Mid Morning Day 3: The campsite here has a single stream that separates from itself, then reconvenes at several places, mimicking our own desire to walk separate paths only to reach the place we were to go regardless. While writing I sit at the place where three of these stream branches come together. For what is it that I write? I am not sure, but with no goal in mind, I will not be blind to any opportunity, but does this set me free? The water of this creek flows, and although it is in constant motion, a still image at any point in time would be enough to understand that motion, as it is more than consistent.
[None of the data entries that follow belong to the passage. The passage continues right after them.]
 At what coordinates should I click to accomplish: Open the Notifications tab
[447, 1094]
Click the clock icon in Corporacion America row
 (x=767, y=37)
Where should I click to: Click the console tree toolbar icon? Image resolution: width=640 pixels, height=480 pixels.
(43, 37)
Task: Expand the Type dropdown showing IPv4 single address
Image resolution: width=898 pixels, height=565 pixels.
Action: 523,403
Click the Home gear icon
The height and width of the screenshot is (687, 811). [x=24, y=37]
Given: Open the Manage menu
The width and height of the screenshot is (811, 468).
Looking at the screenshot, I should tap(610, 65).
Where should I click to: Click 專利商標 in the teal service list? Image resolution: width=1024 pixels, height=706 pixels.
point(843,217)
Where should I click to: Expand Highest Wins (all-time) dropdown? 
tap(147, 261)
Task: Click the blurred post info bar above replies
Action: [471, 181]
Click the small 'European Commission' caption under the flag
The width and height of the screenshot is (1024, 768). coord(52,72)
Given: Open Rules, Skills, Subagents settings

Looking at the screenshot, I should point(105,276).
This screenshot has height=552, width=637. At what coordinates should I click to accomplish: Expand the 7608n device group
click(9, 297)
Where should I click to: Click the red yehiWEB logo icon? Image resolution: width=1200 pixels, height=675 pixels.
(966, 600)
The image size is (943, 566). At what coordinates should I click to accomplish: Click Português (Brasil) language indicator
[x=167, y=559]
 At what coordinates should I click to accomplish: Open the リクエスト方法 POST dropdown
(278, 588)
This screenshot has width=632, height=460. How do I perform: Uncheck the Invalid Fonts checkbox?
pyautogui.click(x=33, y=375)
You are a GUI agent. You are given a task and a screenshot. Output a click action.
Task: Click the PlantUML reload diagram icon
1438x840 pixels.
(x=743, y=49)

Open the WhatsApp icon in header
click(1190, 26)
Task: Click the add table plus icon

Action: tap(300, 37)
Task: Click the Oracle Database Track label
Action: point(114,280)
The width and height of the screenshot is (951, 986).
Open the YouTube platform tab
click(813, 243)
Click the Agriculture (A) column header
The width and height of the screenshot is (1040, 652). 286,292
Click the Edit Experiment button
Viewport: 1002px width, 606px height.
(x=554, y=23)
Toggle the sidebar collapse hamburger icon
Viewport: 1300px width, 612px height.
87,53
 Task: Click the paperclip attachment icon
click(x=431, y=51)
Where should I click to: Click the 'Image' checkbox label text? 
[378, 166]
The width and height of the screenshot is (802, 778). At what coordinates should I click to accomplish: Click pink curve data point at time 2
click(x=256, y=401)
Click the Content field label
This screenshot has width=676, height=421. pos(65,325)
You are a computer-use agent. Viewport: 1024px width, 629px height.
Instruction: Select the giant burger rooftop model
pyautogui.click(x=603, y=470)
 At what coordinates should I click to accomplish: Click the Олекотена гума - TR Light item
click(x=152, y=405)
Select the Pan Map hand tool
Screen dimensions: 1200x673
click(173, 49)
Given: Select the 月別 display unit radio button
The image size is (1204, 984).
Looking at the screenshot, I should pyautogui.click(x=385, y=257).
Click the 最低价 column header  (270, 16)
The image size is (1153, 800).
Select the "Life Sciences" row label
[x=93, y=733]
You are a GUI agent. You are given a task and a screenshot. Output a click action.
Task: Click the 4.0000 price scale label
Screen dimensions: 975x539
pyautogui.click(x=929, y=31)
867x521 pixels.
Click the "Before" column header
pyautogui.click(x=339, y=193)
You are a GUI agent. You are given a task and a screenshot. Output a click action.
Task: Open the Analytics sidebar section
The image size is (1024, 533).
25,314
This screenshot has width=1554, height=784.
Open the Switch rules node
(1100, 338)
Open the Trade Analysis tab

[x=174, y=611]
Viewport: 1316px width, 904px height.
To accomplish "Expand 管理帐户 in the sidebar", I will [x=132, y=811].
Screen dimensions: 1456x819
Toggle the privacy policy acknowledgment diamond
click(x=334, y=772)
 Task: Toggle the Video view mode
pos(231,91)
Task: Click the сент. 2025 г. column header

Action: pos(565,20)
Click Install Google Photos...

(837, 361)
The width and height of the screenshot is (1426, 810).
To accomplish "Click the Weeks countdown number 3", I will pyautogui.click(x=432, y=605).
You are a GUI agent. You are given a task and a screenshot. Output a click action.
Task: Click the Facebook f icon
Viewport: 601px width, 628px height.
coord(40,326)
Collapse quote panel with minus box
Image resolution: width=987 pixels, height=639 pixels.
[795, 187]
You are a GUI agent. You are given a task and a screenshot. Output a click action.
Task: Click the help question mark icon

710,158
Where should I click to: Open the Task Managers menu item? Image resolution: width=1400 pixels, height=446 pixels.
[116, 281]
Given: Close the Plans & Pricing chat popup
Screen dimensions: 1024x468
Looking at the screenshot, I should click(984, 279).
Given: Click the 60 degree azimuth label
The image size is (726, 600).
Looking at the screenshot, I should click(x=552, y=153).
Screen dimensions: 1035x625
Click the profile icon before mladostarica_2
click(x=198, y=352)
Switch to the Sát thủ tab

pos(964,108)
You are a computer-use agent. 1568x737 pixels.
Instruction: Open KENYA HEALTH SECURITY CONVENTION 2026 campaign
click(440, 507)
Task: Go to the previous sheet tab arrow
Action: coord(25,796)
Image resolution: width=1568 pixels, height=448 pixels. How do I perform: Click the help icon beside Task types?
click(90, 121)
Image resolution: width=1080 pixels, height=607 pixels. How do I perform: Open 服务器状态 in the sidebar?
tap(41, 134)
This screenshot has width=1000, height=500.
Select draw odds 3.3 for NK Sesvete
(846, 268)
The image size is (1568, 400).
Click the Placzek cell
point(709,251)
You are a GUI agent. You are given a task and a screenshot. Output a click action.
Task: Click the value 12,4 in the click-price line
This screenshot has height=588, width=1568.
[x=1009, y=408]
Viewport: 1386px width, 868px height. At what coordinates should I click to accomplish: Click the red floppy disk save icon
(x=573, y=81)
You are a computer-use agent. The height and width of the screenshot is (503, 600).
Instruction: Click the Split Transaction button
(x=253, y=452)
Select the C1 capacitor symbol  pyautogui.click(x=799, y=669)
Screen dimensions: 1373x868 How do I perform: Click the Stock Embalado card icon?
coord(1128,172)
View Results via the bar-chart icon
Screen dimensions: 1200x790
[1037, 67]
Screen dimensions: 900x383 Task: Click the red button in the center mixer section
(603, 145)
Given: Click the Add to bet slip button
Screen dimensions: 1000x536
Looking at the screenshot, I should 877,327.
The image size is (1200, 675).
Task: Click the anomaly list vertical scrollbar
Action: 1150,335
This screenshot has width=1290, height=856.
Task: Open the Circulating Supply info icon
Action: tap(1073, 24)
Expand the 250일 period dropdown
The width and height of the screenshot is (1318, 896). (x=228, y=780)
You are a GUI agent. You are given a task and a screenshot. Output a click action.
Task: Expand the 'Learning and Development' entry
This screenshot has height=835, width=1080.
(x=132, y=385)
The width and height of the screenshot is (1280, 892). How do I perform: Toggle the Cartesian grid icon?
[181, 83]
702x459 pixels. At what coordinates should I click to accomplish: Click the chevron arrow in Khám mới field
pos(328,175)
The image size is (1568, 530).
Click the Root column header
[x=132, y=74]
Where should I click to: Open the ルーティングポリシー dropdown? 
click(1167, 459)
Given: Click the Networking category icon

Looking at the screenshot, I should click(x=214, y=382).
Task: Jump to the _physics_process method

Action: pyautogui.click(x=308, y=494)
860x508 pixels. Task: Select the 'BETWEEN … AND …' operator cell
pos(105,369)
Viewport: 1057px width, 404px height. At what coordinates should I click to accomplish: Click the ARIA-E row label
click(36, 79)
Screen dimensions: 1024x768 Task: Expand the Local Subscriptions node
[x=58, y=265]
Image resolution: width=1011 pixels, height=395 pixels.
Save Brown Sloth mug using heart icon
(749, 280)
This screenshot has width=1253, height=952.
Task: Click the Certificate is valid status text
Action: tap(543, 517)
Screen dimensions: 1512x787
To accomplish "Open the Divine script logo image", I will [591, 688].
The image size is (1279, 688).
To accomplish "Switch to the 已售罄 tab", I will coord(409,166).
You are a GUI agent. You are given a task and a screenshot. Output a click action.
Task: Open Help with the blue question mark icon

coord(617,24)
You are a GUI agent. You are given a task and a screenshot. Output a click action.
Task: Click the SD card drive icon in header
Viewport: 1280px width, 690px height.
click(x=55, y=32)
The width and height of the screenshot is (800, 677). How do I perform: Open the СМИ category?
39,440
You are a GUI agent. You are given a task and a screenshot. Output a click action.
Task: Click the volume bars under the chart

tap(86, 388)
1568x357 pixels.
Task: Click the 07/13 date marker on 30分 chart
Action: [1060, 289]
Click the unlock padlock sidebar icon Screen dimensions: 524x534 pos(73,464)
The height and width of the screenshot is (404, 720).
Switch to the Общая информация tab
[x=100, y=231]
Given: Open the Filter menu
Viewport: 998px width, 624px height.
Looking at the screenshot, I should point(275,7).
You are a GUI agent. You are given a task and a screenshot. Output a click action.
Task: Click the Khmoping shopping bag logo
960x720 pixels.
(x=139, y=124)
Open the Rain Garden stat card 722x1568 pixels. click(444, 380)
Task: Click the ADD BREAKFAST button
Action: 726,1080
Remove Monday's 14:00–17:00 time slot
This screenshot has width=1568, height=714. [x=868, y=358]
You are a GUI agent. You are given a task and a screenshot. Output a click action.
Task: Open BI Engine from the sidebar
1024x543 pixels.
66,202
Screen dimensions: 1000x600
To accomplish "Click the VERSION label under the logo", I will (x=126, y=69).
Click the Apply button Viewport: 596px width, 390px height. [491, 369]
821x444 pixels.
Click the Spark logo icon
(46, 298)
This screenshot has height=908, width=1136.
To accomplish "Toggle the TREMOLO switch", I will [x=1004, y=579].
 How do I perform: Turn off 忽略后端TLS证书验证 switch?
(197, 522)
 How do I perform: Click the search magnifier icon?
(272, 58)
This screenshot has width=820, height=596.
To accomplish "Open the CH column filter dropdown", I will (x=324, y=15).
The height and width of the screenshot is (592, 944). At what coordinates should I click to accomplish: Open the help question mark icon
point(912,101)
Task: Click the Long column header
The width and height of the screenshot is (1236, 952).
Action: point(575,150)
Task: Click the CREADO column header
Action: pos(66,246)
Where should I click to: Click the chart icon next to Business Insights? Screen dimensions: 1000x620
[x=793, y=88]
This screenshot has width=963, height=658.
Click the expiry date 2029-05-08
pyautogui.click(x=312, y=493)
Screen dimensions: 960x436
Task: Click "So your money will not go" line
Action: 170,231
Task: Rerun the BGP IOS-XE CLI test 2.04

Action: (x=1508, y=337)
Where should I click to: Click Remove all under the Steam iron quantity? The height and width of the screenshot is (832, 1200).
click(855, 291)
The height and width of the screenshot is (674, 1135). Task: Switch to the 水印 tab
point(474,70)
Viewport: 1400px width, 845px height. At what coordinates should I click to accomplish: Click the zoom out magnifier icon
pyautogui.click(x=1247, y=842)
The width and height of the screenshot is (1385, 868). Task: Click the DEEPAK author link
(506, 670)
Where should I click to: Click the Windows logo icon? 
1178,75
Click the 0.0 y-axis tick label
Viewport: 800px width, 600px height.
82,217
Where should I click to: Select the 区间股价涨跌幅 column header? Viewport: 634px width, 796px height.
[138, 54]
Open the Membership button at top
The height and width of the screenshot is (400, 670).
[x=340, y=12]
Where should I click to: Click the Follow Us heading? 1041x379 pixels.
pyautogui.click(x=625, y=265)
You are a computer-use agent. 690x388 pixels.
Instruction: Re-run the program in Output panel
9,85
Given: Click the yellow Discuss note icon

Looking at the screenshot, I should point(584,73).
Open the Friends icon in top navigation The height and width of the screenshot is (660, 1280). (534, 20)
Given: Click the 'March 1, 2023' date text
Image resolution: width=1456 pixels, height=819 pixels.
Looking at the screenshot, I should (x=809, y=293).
The holistic image of the stream is old, while all the water is always new, following the same path all the previous water had, and it seems that it would have never been any other way. The word flow implies freedom in my mind, and with no goal I feel that I am allowed to flow, but looking at this water makes me reconsider the relationship between flow and freedom. It shapes itself to its environment and follows the path it has been given. This does not sound like freedom. It sounds like submission. It takes the path of least resistance to reach a place it had no choice in going, but perhaps it is a matter of phrasing. By submitting to a power greater than itself, it is free from the arrogance, as it knows its place, and it is free from the stress of believing in the illusion of control.

“When someone seeks,” said Siddhartha, “then it easily happens that his eyes see only the thing that he seeks, and he is able to find nothing, to take in nothing because he always thinks only about the thing he is seeking, because he has one goal, because he is obsessed with his goal. Seeking means: having a goal. But finding means: being free, being open, having no goal.” -Herman Hesse

I had written this journal entry just before finishing Siddhartha by Herman Hesse, where this quote appears, and it seemed conveniently relevant, so I included it.

Noon Day 4: Today’s hike was short and steep, leaving us at a campsite that is just above the treeline. Rather opposite to the previous campsite, water is scarce and rocks are plenty. We are surrounded by snow-peaked mountains on three sides. While writing I am sitting on a rock where it I let my feet hang off they do not reach the ground, making there be two ways that I currently feel like a child. The other way being the wonder with which I regard the views around me. Is it a sign of an unfaithful person that they have trouble believing when it is themself who sees? I certainly hope not as that does not bode well for me. Or is it the sign of an unappreciative or arrogant person who does not have reaction of childlike wonder at these mountains? This would be a much better case. It is said that a picture is worth 1,000 words, but not even the pictures can capture this place, so words have no hope in doing so. Language is a wonderful system for practical matters, but fails to capture the complexity of the world with its dichotomous nature. Isn’t it wonderful that this is the case though? If words would suffice then there would be reason for me to be here. It necessarily forces us to have a disposition towards experience. If words would suffice then we would be sponges outside of the world, rather than working parts of it.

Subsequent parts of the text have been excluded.